出題 A -> 演奏会の感想文によると、後半に演奏された曲は何ですか。
出題 B -> 演奏会の感想文の「アリス・紗良・オットさんを見」から「指揮者のカラーなのだろうか。」までのすべてを、一字も変えずに書き写してください。

出典 ->
--- --- ---
NHK交響楽団定期公演(第1897回/Cプログラム)@ NHKホール 11/10

 アリス・紗良・オットさんを見に、久しぶりのN響定期へ出かけた。ラヴェルのピアノ協奏曲、生で聴いたのは学生時代以来ではなかろうか。二楽章のどんよりしたところ、「灰色ワルツ」というフレーズが思い浮かぶ。とてもいい。オーケストラとの受け渡しに、指揮者だけでなくオケの奏者の方を食い入るように見ているのが印象的だった(あんな美人にあんなに見つめられたらやりにくいよね、とか思ってしまうくらい)。アリスさんは薄茶色みたいな丈の長いドレスに、ときおり、素足なのが見える。あ、ほんとにはだしで弾くんだ、なんて感心したりした。そこそこいい値段の席を奮発したけれどそれほどお顔はよく見えず、でも美人ですよね。前日はアンコールがあったようだけれど、この日はなかった。──後半はロメオとジュリエット。篠崎さんコンサートマスターN響、旋律の歌いかたが嫌味にならず、とてもいいと思った。なんというか、基礎体力がある感じの演奏、というか。このへんは指揮者のカラーなのだろうか。
--- --- ---
提供資料 ->
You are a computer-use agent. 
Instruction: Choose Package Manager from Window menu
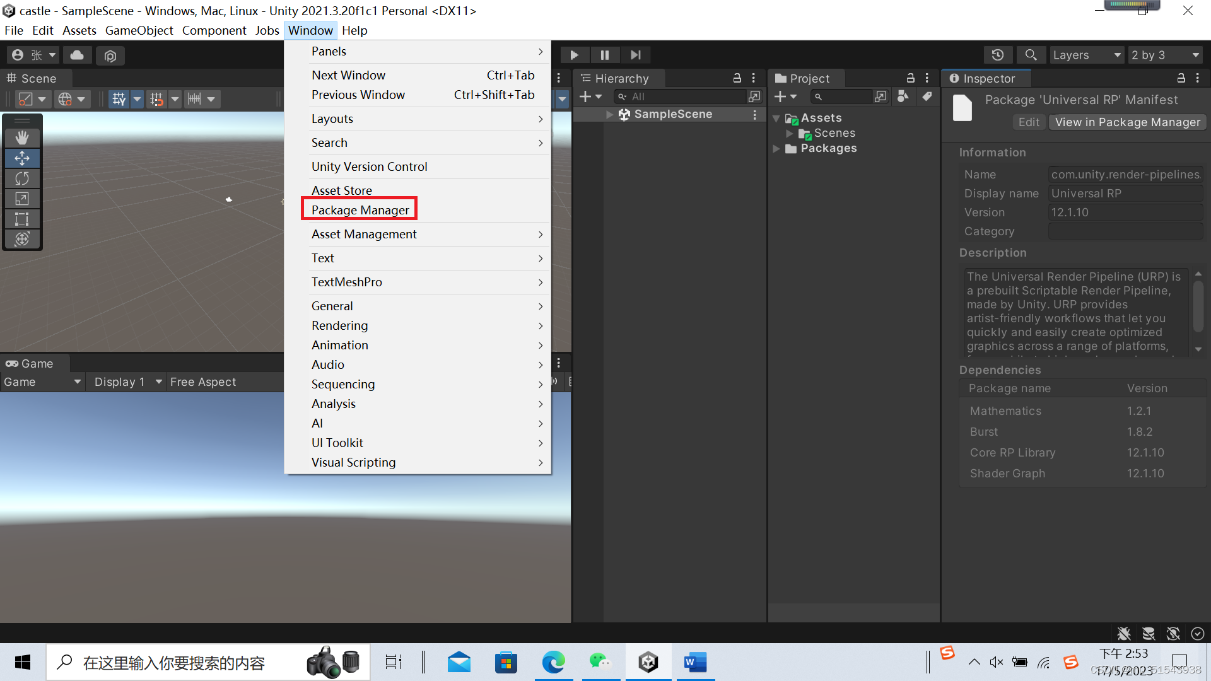coord(360,210)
--- --- ---
解答 A -> ロメオとジュリエットです。

解答 B ->
アリス・紗良・オットさんを見に、久しぶりのN響定期へ出かけた。ラヴェルのピアノ協奏曲、生で聴いたのは学生時代以来ではなかろうか。二楽章のどんよりしたところ、「灰色ワルツ」というフレーズが思い浮かぶ。とてもいい。オーケストラとの受け渡しに、指揮者だけでなくオケの奏者の方を食い入るように見ているのが印象的だった(あんな美人にあんなに見つめられたらやりにくいよね、とか思ってしまうくらい)。アリスさんは薄茶色みたいな丈の長いドレスに、ときおり、素足なのが見える。あ、ほんとにはだしで弾くんだ、なんて感心したりした。そこそこいい値段の席を奮発したけれどそれほどお顔はよく見えず、でも美人ですよね。前日はアンコールがあったようだけれど、この日はなかった。──後半はロメオとジュリエット。篠崎さんコンサートマスターN響、旋律の歌いかたが嫌味にならず、とてもいいと思った。なんというか、基礎体力がある感じの演奏、というか。このへんは指揮者のカラーなのだろうか。